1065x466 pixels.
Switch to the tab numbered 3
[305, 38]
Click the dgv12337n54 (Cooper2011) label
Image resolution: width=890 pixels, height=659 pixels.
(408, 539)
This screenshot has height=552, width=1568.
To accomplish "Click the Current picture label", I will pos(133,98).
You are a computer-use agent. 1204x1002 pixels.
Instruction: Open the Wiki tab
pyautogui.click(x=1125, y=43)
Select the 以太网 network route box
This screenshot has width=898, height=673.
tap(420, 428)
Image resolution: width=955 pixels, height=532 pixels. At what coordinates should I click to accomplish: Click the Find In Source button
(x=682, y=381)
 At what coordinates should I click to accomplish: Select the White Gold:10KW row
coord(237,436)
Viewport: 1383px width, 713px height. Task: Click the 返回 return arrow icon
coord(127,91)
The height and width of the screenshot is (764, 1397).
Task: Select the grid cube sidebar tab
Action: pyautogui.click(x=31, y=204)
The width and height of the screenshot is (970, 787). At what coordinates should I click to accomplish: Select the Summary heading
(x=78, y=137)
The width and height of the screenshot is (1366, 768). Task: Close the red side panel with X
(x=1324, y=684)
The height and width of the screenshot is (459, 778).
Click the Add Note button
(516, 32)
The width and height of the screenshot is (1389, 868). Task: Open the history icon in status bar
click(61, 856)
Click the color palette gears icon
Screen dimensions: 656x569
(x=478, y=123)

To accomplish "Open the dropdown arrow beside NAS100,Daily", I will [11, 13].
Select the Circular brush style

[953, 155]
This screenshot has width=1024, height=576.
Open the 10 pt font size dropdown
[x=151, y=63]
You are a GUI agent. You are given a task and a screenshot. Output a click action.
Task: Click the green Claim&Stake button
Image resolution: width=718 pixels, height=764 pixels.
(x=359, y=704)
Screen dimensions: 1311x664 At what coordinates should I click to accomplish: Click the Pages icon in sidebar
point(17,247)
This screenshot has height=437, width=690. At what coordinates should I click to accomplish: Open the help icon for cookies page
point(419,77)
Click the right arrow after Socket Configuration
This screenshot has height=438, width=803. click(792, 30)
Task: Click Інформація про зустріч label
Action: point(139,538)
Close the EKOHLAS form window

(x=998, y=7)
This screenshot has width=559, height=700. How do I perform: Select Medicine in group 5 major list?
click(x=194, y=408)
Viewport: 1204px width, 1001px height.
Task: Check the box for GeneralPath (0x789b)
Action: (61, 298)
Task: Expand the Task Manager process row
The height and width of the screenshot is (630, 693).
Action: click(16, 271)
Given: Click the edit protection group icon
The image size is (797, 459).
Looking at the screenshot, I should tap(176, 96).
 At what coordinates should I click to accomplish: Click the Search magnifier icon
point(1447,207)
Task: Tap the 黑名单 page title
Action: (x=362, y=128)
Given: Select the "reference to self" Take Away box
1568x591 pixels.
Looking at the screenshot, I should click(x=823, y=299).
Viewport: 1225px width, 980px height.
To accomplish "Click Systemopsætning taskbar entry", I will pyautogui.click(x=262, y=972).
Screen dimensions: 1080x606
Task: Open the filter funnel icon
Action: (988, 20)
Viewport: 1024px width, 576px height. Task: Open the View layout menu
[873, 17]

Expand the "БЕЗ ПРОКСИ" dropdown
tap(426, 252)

=-=-=-=-=

WHAT YOU WILL DO:
Reprint the complete listing exactly.

TASK RESPONSE:
1065x466 pixels.
Switch to the tab numbered 3
[305, 38]
Click the dgv12337n54 (Cooper2011) label
Image resolution: width=890 pixels, height=659 pixels.
(408, 539)
This screenshot has height=552, width=1568.
To accomplish "Click the Current picture label", I will pos(133,98).
You are a computer-use agent. 1204x1002 pixels.
Instruction: Open the Wiki tab
pyautogui.click(x=1125, y=43)
Select the 以太网 network route box
This screenshot has width=898, height=673.
tap(420, 428)
Image resolution: width=955 pixels, height=532 pixels. At what coordinates should I click to accomplish: Click the Find In Source button
(x=682, y=381)
 At what coordinates should I click to accomplish: Select the White Gold:10KW row
coord(237,436)
Viewport: 1383px width, 713px height. Task: Click the 返回 return arrow icon
coord(127,91)
The height and width of the screenshot is (764, 1397).
Task: Select the grid cube sidebar tab
Action: pyautogui.click(x=31, y=204)
The width and height of the screenshot is (970, 787). At what coordinates should I click to accomplish: Select the Summary heading
(x=78, y=137)
The width and height of the screenshot is (1366, 768). Task: Close the red side panel with X
(x=1324, y=684)
The height and width of the screenshot is (459, 778).
Click the Add Note button
(516, 32)
The width and height of the screenshot is (1389, 868). Task: Open the history icon in status bar
click(61, 856)
Click the color palette gears icon
Screen dimensions: 656x569
(x=478, y=123)

To accomplish "Open the dropdown arrow beside NAS100,Daily", I will [11, 13].
Select the Circular brush style

[953, 155]
This screenshot has width=1024, height=576.
Open the 10 pt font size dropdown
[x=151, y=63]
You are a GUI agent. You are given a task and a screenshot. Output a click action.
Task: Click the green Claim&Stake button
Image resolution: width=718 pixels, height=764 pixels.
(x=359, y=704)
Screen dimensions: 1311x664 At what coordinates should I click to accomplish: Click the Pages icon in sidebar
point(17,247)
This screenshot has height=437, width=690. At what coordinates should I click to accomplish: Open the help icon for cookies page
point(419,77)
Click the right arrow after Socket Configuration
This screenshot has height=438, width=803. click(792, 30)
Task: Click Інформація про зустріч label
Action: point(139,538)
Close the EKOHLAS form window

(x=998, y=7)
This screenshot has width=559, height=700. How do I perform: Select Medicine in group 5 major list?
click(x=194, y=408)
Viewport: 1204px width, 1001px height.
Task: Check the box for GeneralPath (0x789b)
Action: (61, 298)
Task: Expand the Task Manager process row
The height and width of the screenshot is (630, 693).
Action: click(16, 271)
Given: Click the edit protection group icon
The image size is (797, 459).
Looking at the screenshot, I should tap(176, 96).
 At what coordinates should I click to accomplish: Click the Search magnifier icon
point(1447,207)
Task: Tap the 黑名单 page title
Action: (x=362, y=128)
Given: Select the "reference to self" Take Away box
1568x591 pixels.
Looking at the screenshot, I should click(x=823, y=299).
Viewport: 1225px width, 980px height.
To accomplish "Click Systemopsætning taskbar entry", I will pyautogui.click(x=262, y=972).
Screen dimensions: 1080x606
Task: Open the filter funnel icon
Action: (988, 20)
Viewport: 1024px width, 576px height. Task: Open the View layout menu
[873, 17]

Expand the "БЕЗ ПРОКСИ" dropdown
tap(426, 252)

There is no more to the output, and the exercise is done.